Provided passage:
Nucleus Professorship for Information Systems and Digital Innovation“These days, all major challenges have to do with digitalization.”
18 June 2021, by Christina Krätzig
Photo: Private
Prof. Dr. Jan Christoph Recker has joined Universität Hamburg as a nucleus professor. With its call for applications for these professorships, the University aims to advance the development of key research areas. The application calls for nucleus professorships (nucleus is Latin for “kernel”) are being advertised within the scope of the Excellence Strategy of the Federal and State Governments.
Mr. Recker, you’re an expert for digitalization, innovation, and entrepreneurship. Digitalization and sustainable business are two of your main areas of research. Which issues currently preoccupy you?
These days, all major challenges that society is facing have to do with digitalization. Whether it is the COVID-19 pandemic or the climate crisis, without IT there are no solutions. Many companies are currently trying to use IT to become more sustainable, for example. However, one by no means trivial matter must be taken into account: on the one hand, digitalization saves resources—when business trips are replaced by online meetings, for instance. On the other hand, however, power consumption increases due to the computer processes. Hardly anyone is aware of these dimensions. According to estimates, by 2030 IT will be responsible for one fifth of the world’s energy consumption. The situation is particularly acute when it comes to artificial intelligence. The life cycle assessment for the development of voice recognition assistants like Siri and Alexa is far worse than it is for a car over its entire service life, for instance. We must keep this in sight.
In which areas does digitalization lead to increased sustainability?
It is often the case that smart, sustainable solutions are actually only even possible thanks to digitalization. A good example here is the development of a circular economy, so circular value creation that moves away from the model of “develop new things, use them, then throw them away.” To enable devices to be used for longer and repaired or recycled instead of replaced, digital solutions are needed to track the life cycle of products and to also be able to set incentives for action—both for companies and end customers.
A great deal has already been achieved in this field and especially young entrepreneurs strive to pursue such approaches. Among other things, I supported a group that developed a digitally supported reusable packaging system for food delivery and takeaway services that proved a huge success.
You’re both an economist and a computer scientist. What exactly does your role involve?
Digitalization is usually deemed purely an IT concern. But only considering certain aspects of information technology is far too short-sighted. To find sound sustainable solutions, you need an interdisciplinary approach involving cooperation among researchers from a range of different fields. Economists have long had to concern themselves with IT—indeed, hardly a company can manage without it today. And since I have always taken an interdisciplinary approach in my work as a consequence, I see it as my job to identify the different issues and to bring researchers together accordingly.
Can you give us an example of such a cooperation?

Collected material:
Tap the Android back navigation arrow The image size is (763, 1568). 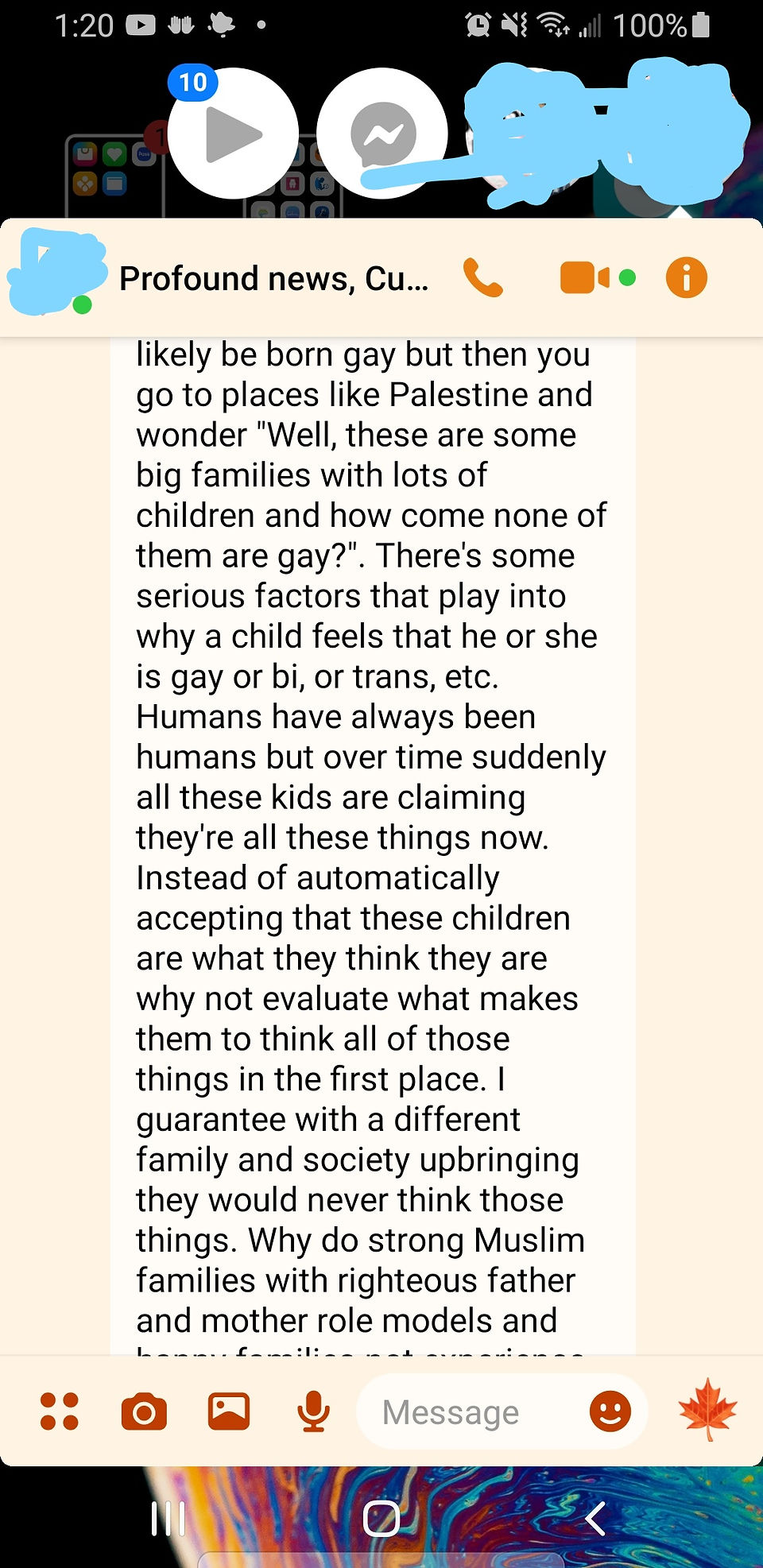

Task objective:
Answer these questions from the interview with Jan Christoph Recker:
(a) What does the Latin word "nucleus" mean?
(b) According to estimates, what share of the world's energy consumption will IT be responsible for by 2030?
(c) What did the group that Recker supported develop?
The material has no connection to the interview.

Answer below:
(a) Kernel.
(b) One fifth.
(c) A digitally supported reusable packaging system for food delivery and takeaway services.